Los sindicatos tenían previsto recibir beneficios adicionales derivados del uso y explotación de tecnologías de inteligencia artificial desarrolladas por la compañía, pero la oposición de algunos accionistas genera incertidumbre sobre la transferencia de fondos y compromisos acordados. El rechazo puntual de estos inversionistas se enfoca en cláusulas que, a su juicio, podrían ir contra normativas vigentes o afectar la gobernanza corporativa de Samsung.

El bloqueo de desembolsos financieros por parte de los accionistas amenaza con frenar la implementación práctica del acuerdo, lo cual podría impactar el ambiente laboral y la percepción externa sobre la estabilidad de la empresa en un contexto global de alta demanda tecnológica guiada por la IA.

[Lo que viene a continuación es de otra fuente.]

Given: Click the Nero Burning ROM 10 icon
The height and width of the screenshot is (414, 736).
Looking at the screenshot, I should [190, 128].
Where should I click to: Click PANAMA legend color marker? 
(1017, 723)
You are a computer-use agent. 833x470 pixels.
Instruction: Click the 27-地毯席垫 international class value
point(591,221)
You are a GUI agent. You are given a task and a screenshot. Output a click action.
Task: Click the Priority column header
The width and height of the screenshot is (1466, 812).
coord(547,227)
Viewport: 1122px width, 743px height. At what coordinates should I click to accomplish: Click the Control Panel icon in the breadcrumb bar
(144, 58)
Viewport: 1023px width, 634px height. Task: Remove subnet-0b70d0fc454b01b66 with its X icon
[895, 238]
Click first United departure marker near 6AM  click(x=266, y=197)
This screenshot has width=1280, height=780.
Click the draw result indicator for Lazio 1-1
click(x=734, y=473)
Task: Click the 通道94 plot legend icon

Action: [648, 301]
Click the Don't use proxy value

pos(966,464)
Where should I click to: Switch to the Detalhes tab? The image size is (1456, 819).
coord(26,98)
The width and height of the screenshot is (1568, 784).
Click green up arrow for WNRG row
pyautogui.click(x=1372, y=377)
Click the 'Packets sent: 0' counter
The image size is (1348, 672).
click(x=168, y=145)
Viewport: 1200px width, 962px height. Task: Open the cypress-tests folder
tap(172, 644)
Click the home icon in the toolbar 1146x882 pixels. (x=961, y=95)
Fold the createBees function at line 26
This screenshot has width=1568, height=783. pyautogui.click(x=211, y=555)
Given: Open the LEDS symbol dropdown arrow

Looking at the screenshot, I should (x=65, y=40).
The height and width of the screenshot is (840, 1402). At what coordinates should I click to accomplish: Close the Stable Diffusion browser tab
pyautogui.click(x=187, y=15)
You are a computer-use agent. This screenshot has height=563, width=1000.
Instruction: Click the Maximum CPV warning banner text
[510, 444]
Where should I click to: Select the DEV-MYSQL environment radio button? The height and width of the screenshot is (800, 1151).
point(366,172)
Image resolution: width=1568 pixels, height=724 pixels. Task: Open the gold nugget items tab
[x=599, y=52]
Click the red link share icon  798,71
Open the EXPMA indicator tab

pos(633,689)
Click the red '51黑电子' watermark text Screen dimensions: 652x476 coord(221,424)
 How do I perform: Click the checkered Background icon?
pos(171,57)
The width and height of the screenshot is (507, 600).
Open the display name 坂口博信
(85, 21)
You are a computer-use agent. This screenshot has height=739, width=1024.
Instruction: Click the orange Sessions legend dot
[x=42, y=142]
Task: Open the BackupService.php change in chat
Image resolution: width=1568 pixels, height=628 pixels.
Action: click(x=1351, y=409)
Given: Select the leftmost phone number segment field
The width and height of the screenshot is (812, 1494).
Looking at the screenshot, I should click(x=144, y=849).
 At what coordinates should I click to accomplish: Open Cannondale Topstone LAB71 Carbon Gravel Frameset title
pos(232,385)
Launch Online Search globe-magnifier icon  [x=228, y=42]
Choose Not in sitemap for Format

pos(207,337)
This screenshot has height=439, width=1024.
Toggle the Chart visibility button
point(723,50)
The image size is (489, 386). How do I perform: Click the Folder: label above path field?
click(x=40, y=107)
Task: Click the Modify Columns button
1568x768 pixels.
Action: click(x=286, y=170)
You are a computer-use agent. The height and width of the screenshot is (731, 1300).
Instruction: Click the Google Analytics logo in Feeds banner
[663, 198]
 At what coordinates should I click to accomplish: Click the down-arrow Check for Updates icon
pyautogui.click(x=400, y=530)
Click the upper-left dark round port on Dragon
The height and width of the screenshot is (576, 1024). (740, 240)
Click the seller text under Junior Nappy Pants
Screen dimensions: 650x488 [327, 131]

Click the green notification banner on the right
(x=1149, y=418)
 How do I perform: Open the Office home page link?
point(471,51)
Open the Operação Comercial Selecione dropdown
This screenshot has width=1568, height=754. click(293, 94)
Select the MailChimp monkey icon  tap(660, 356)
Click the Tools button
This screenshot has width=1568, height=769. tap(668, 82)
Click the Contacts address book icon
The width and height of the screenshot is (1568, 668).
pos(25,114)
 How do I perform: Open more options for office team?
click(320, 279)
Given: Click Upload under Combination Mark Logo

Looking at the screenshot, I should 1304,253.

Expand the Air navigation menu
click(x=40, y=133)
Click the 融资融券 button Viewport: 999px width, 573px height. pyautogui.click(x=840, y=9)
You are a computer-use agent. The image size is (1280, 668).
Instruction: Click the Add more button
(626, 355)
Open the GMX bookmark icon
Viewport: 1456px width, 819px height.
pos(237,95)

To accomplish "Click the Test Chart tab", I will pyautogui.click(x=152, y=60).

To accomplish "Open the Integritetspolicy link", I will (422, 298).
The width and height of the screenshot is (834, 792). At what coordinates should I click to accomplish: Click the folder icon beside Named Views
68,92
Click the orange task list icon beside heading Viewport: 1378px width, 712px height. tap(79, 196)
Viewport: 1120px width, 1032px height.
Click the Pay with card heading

Este enfrentamiento se suma a otros movimientos recientes alrededor de Samsung, como la suspensión temporal de huelgas tras revisiones salariales, y en el plano tecnológico, la reciente puesta en marcha de la producción masiva de chips especializados en inteligencia artificial. La resolución del conflicto será clave para mantener la fluidez en estas iniciativas vitales para la compañía.